Source data:

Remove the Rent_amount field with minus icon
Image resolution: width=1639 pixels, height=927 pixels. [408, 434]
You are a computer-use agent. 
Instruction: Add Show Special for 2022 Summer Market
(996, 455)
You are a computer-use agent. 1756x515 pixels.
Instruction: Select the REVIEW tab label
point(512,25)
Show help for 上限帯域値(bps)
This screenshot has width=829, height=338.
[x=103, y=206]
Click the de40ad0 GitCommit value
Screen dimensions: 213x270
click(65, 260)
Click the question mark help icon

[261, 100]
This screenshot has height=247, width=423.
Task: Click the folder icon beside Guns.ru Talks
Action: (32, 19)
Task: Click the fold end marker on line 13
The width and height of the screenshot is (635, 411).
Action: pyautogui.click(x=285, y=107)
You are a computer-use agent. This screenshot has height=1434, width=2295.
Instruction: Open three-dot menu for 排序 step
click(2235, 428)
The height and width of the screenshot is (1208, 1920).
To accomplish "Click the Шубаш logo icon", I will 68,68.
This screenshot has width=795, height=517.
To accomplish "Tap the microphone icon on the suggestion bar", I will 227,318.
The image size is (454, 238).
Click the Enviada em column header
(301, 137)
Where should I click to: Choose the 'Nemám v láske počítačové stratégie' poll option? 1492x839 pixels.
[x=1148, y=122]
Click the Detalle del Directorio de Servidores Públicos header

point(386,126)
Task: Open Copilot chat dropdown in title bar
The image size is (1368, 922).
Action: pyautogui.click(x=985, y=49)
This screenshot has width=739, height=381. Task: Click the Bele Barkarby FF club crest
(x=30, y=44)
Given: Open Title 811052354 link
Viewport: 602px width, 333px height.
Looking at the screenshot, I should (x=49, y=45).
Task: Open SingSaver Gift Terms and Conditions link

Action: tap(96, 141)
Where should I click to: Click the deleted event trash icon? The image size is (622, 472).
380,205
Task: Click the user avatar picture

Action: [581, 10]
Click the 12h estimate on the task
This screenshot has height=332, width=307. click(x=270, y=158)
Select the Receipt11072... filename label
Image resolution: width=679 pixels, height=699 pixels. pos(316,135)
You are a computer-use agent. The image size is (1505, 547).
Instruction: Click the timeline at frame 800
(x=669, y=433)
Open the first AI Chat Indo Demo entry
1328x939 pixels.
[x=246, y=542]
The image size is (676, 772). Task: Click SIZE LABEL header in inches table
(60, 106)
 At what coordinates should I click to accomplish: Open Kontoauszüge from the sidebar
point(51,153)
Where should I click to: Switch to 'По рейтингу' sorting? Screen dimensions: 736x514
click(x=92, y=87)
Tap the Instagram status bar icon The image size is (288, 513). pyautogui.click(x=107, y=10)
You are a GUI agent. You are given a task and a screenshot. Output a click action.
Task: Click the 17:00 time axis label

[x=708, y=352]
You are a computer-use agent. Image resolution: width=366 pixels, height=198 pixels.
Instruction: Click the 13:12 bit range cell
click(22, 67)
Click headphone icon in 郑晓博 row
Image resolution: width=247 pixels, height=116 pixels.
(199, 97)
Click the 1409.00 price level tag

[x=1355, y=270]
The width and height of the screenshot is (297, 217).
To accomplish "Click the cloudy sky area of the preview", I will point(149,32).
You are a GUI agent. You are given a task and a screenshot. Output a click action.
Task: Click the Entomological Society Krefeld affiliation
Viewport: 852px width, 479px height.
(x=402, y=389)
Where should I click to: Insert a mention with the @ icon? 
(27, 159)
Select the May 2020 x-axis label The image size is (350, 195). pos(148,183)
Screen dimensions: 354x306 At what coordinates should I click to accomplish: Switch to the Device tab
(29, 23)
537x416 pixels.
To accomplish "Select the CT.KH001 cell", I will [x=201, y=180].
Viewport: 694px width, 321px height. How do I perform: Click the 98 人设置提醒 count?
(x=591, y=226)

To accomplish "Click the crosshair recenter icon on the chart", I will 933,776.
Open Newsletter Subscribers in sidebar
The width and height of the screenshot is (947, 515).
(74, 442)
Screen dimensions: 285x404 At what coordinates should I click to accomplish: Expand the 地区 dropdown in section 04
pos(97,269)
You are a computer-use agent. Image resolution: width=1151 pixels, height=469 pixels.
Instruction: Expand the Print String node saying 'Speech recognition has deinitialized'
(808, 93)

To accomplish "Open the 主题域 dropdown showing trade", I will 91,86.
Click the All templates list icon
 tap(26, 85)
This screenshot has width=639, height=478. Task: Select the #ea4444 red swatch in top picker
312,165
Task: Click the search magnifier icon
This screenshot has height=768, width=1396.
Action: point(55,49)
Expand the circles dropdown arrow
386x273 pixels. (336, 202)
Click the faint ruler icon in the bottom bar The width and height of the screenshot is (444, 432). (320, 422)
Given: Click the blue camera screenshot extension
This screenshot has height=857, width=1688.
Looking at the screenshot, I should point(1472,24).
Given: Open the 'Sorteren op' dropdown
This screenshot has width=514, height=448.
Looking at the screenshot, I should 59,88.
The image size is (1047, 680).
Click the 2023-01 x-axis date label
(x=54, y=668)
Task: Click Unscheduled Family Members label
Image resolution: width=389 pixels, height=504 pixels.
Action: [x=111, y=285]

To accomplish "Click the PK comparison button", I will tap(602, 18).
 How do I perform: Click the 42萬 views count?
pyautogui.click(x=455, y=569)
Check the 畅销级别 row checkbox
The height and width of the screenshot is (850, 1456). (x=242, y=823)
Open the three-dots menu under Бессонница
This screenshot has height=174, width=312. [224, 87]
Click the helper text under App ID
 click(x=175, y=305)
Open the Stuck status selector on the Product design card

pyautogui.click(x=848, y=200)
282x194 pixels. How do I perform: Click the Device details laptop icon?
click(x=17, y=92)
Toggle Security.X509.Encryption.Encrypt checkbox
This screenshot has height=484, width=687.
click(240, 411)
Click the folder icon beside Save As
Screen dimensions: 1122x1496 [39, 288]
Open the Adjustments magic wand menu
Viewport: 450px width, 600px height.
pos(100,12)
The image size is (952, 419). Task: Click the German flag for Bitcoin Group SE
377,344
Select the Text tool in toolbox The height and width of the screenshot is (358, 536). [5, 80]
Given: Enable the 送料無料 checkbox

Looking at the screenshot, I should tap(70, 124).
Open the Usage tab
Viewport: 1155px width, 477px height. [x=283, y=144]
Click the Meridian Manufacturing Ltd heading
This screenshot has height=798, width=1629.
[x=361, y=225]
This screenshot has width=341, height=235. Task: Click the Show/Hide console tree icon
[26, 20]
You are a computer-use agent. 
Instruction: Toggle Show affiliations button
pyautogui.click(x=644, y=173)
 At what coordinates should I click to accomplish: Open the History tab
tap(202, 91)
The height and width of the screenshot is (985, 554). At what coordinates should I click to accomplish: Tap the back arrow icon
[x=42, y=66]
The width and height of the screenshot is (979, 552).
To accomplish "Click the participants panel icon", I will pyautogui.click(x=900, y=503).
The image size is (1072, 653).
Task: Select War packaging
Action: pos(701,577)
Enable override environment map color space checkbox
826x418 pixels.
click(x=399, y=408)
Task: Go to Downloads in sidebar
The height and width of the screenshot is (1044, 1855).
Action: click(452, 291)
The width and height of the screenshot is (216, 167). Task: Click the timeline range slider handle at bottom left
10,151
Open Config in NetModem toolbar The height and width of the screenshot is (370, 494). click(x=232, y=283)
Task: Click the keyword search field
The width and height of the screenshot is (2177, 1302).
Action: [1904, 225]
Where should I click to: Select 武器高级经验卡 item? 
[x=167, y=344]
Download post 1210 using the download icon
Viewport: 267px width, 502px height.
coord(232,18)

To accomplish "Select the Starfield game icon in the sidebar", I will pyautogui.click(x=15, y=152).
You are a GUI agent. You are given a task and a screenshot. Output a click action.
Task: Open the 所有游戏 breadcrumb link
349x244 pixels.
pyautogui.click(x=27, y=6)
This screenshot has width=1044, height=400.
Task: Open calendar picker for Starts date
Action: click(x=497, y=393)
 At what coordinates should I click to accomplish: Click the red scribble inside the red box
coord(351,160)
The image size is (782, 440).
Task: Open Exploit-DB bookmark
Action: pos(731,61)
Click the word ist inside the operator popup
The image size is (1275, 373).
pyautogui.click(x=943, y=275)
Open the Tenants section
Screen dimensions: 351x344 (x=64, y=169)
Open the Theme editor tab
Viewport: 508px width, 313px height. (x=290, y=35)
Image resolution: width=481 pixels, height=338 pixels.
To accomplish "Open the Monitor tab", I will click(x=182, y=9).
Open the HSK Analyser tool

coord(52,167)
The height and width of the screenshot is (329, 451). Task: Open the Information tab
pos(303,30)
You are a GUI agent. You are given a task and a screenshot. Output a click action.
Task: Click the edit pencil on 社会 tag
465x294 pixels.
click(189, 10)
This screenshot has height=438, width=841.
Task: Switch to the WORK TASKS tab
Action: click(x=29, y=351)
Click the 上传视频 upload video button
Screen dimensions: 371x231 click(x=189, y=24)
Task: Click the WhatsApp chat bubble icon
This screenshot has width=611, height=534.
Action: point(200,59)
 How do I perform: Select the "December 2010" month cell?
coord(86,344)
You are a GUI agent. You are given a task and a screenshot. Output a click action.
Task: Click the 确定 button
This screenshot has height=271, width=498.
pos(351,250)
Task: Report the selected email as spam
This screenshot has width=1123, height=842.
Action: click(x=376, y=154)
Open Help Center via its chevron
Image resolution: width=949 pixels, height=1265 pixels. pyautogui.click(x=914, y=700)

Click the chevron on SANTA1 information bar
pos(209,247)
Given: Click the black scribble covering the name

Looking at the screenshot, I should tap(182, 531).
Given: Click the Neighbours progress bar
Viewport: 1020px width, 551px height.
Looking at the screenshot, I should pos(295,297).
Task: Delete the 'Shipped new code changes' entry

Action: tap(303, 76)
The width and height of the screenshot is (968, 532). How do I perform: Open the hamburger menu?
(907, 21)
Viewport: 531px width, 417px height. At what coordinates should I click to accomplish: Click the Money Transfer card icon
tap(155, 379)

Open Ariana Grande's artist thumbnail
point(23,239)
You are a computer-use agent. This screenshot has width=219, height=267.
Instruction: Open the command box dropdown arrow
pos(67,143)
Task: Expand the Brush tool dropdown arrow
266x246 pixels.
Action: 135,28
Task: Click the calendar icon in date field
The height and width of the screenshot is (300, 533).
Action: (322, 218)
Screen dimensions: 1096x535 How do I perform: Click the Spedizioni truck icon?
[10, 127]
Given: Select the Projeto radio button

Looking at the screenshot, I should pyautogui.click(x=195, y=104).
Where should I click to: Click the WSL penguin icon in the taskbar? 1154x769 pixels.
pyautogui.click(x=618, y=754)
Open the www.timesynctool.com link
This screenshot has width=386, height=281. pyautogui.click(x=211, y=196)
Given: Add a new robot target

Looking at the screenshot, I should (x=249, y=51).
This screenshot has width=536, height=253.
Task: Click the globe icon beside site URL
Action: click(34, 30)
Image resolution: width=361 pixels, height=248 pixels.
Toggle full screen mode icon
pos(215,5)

Exercise task: Copy the items word for word, starting at the first line and ending with the line that contains "Action: (32, 19)".

Task result:
Remove the Rent_amount field with minus icon
Image resolution: width=1639 pixels, height=927 pixels. [408, 434]
You are a computer-use agent. 
Instruction: Add Show Special for 2022 Summer Market
(996, 455)
You are a computer-use agent. 1756x515 pixels.
Instruction: Select the REVIEW tab label
point(512,25)
Show help for 上限帯域値(bps)
This screenshot has width=829, height=338.
[x=103, y=206]
Click the de40ad0 GitCommit value
Screen dimensions: 213x270
click(65, 260)
Click the question mark help icon

[261, 100]
This screenshot has height=247, width=423.
Task: Click the folder icon beside Guns.ru Talks
Action: (32, 19)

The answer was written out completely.